Le 8 mars 2024, l’interruption volontaire de grossesse (IVG) entrait dans la Constitution française. Un événement historique qui scelle la liberté pour les femmes de jouir de leur corps, de choisir d’être mère ou non, de décider quand être enceinte. Marie Lussier est référente plaidoyer sur les questions de droits et santé sexuels et reproductifs depuis 2018. Elle témoigne de l’enjeu essentiel que représente ce droit pour la liberté des femmes. Un droit qui peut toujours être remis en question.
OÙ EN EST L’ACCÈS À L’AVORTEMENT DANS LE MONDE ?
La tendance historique tend vers un assouplissement des lois. Depuis trente ans, plus de soixante pays ont libéralisé leur législation. Mais en 2022, les États-Unis ont provoqué une onde de choc mondiale en renversant le droit constitutionnel ! 25 millions de femmes américaines n’ont plus accès à l’IVG. On observe une montée en puissance des États et des mouvements conservateurs. En Hongrie, on oblige les femmes à écouter les battements de cœur. En Italie, plus de 65 % des gynécologues refusent de pratiquer les avortements et, depuis l’arrivée de Giorgia Meloni, les militants anti-avortement ont accès aux cliniques pratiquant l’IVG. On stigmatise, on fait obstacle pour rendre l’accès à l’IVG plus difficile. C’est invisible, donc c’est plus difficile à combattre.

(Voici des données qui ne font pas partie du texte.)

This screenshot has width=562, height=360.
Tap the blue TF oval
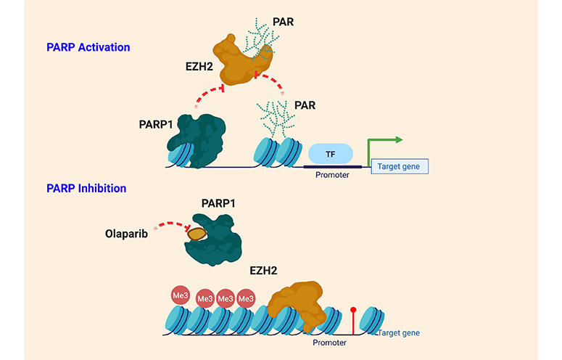tap(331, 154)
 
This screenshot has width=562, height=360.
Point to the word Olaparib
tap(126, 233)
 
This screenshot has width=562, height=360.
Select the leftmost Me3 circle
tap(180, 295)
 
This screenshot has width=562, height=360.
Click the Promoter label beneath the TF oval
tap(331, 175)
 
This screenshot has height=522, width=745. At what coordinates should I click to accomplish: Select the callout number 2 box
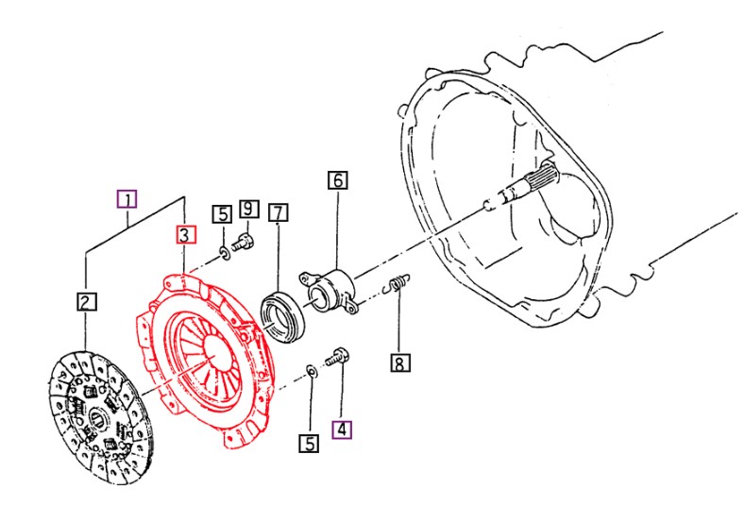[x=85, y=301]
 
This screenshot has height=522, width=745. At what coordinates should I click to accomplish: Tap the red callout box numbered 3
[x=184, y=234]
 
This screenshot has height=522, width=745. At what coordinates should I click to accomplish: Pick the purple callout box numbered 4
[x=341, y=428]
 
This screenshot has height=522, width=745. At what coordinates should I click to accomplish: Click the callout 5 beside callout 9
[x=221, y=214]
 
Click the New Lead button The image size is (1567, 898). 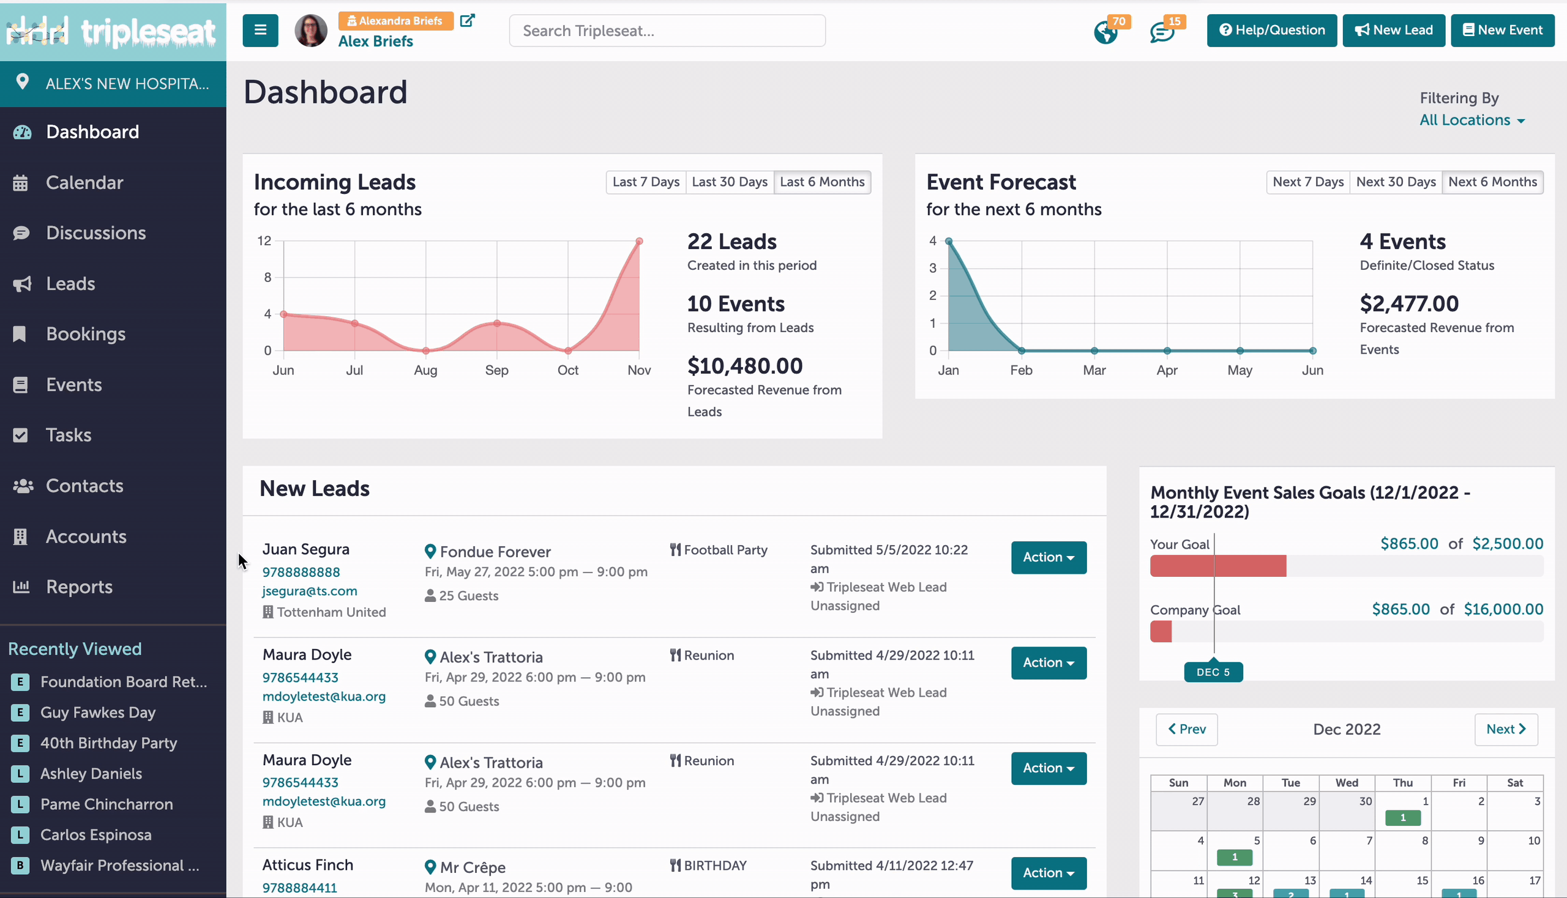pyautogui.click(x=1394, y=30)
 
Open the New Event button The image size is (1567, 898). pyautogui.click(x=1502, y=30)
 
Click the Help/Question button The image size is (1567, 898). pyautogui.click(x=1271, y=30)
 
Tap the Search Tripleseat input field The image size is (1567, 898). pyautogui.click(x=667, y=31)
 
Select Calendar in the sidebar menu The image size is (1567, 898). pyautogui.click(x=84, y=182)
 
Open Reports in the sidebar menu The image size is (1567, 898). pyautogui.click(x=79, y=587)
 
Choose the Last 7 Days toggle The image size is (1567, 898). pyautogui.click(x=646, y=182)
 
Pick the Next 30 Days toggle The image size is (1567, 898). pyautogui.click(x=1396, y=182)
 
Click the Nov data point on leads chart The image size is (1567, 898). pyautogui.click(x=640, y=241)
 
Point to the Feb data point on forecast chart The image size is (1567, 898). pyautogui.click(x=1022, y=351)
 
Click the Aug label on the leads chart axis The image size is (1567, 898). pyautogui.click(x=425, y=370)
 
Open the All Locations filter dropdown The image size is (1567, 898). pyautogui.click(x=1472, y=120)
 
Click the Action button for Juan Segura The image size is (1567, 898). pyautogui.click(x=1049, y=557)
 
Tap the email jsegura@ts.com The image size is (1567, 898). pyautogui.click(x=310, y=591)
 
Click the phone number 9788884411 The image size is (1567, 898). pyautogui.click(x=300, y=888)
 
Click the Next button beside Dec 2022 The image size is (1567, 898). pyautogui.click(x=1506, y=729)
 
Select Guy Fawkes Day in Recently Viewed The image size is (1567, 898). pyautogui.click(x=98, y=713)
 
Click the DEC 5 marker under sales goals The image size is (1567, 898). pyautogui.click(x=1213, y=672)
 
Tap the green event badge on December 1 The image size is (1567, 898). pyautogui.click(x=1403, y=818)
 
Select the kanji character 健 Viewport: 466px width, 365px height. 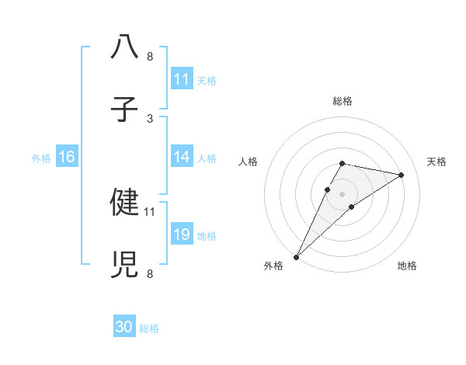coord(124,201)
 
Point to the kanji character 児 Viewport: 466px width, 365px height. coord(124,264)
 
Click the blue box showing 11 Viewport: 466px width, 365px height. coord(182,79)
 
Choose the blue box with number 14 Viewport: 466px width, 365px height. coord(182,157)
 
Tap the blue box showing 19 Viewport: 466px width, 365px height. coord(182,235)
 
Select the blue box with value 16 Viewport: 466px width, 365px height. coord(66,157)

QUELLE MENACE REPRÉSENTE L’EXTRÊME DROITE ?
Le fondement de l’extrême droite, c’est l’idée de la famille traditionnelle et patriarcale assortie d’une politique nataliste très forte. Elle doit maintenir la femme au foyer, dans son rôle de mère. Plusieurs membres du Rassemblement national sont liés à des mouvements conservateurs « anti-droits et anti-choix ». Ils ont également pris part à plusieurs conférences mondiales anti-avortement. Avec l’extrême droite, la question du droit des femmes est instrumentalisée à des fins racistes. Elle laisse entendre que les violences faites aux femmes sont intimement liées à l’immigration et s’exercent dans l’espace public. On sait pourtant que ces violences ont lieu dans tous les milieux et s’exercent le plus souvent dans le cadre conjugal, dans cette famille patriarcale qui leur est chère.
QUEL EST LE COMBAT DE MÉDECINS DU MONDE ?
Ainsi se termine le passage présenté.